15-02-12Diversi studi osservazionali hanno collegato alti livelli di inquinamento a un battito cardiaco accelerato e a una diminuita variabilità del battitoMilano, 15 feb. (Adnkronos Salute) -
Bastano 7 giorni di smog per colpire e affondare il cuore. Fino a 7 giorni: un'esposizione di breve durata a tutti i principali inquinanti che avvelenano l'aria, a eccezione dell'ozono. Secondo gli scienziati questo 'areosol forzato' è significativamente associato a un aumentato rischio di infarto. E' quanto emerge da una revisione e una metanalisi di studi precedenti pubblicata sulla rivista 'Jama'.
A fare il punto su un sospetto che da oltre 50 anni impegna gli studiosi - l'effetto potenzialmente nocivo per la salute di episodi di intenso inquinamento atmosferico - è un gruppo di ricercatori dell'università Paris Descartes. "Nei Paesi industrializzati le malattie cardiovascolari sono la principale causa di mortalità e sono associate a una significativa morbidità - spiegano gli autori della revisione e della metanalisi - Tutti questi Paesi hanno livelli di inquinamento elevati e fin dagli anni '90 molti studi epidemiologici hanno dimostrato l'esistenza di legami fra i livelli di smog e la salute umana, misurando i ricoveri ospedalieri e la mortalità complessiva, compresa quella respiratoria e cardiovascolare. Tuttavia l'associazione fra inquinamento atmosferico e rischio a breve termine di infarto del miocardio rimane controversa". Alcuni studi, riepilogano gli scienziati, "hanno mostrato un legame, altri non hanno trovato associazione o l'hanno trovata in riferimento solo ad alcuni specifici inquinanti".
Hazrije Mustafic, dell'università Paris Descartes, e i suoi colleghi hanno condotto una revisione sistematica e una metanalisi per esaminare proprio l'associazione fra una breve esposizione ai 'veleni' presenti nell'aria e il rischio di attacco di cuore, tentando di quantificarla.
I più importanti inquinanti presi in considerazione sono stati l'ozono, il monossido di carbonio, il biossido di azoto, il biossido di zolfo e le Pm10 e Pm2.5. Gli scienziati hanno fatto una ricerca nell'insieme della letteratura medica sull'argomento e hanno identificato 34 studi da includere nell'analisi. Studi che segnalano associazioni significative da un punto di vista statistico fra gli inquinanti in questione, eccetto l'ozono, e il rischio di infarto.
Gli autori suggeriscono anche un certo numero di meccanismi che potrebbero spiegare questo collegamento: "Il primo è l'infiammazione. Gli studi analizzati hanno mostrato che i livelli dei marker dell'infiammazione come la proteina C-reattiva risultano più alti a seguito di un'esposizione allo smog. Il secondo potenziale meccanismo è la regolazione anomala del sistema cardiaco autonomo.

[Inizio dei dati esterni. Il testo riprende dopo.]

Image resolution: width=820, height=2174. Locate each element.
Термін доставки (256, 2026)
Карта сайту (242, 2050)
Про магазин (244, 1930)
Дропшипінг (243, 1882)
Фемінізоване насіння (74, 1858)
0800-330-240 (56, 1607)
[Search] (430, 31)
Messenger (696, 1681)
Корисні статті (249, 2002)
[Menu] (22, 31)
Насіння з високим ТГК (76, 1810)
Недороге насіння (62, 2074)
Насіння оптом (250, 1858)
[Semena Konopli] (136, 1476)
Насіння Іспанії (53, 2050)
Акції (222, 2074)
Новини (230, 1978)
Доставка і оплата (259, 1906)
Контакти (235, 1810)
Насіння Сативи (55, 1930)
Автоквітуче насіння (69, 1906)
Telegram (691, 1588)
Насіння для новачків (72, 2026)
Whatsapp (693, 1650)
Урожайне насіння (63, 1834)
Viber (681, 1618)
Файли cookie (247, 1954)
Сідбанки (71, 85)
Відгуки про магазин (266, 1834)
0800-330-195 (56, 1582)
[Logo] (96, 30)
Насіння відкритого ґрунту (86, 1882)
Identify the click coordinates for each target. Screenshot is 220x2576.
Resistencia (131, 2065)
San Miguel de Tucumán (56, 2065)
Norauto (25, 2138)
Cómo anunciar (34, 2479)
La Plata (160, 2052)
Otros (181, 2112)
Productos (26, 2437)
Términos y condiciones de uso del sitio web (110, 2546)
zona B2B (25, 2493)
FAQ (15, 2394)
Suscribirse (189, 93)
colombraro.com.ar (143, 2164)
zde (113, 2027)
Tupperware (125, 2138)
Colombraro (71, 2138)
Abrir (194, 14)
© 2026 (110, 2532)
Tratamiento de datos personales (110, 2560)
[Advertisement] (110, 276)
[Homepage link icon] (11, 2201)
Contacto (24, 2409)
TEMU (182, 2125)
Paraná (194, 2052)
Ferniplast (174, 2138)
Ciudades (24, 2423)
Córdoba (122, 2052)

Diversi studi osservazionali hanno collegato alti livelli di inquinamento a un battito cardiaco accelerato e a una diminuita variabilità del battito. Il terzo meccanismo sotto la lente è un aumento della viscosità del sangue dovuto all'inquinamento. Un fattore che potrebbe portare alla formazione di trombi, accelerare la progressione dell'aterosclerosi e attenuare la stabilità delle placche aterosclerotiche".
I ricercatori precisano che l'entità delle associazioni scoperte in questi studi è relativamente piccola se comparata ai classici fattori di rischio per l'infarto, come il fumo, l'ipertensione o il diabete. Ma gli esperti non nascondono neanche che "la quota di responsabilità attribuibile a ciascun inquinante non è trascurabile perché la maggior parte della popolazione, incluso giovani e disabili, è esposta allo smog, in particolare nelle città, e il miglioramento della qualità dell'aria potrebbe avere un impatto non da poco sulla salute pubblica", concludono gli esperti sottolineando che sono necessarie ulteriori ricerche per capire quali interventi e politiche hanno un reale effetto sulla diminuzione dell'incidenza dell'infarto miocardico.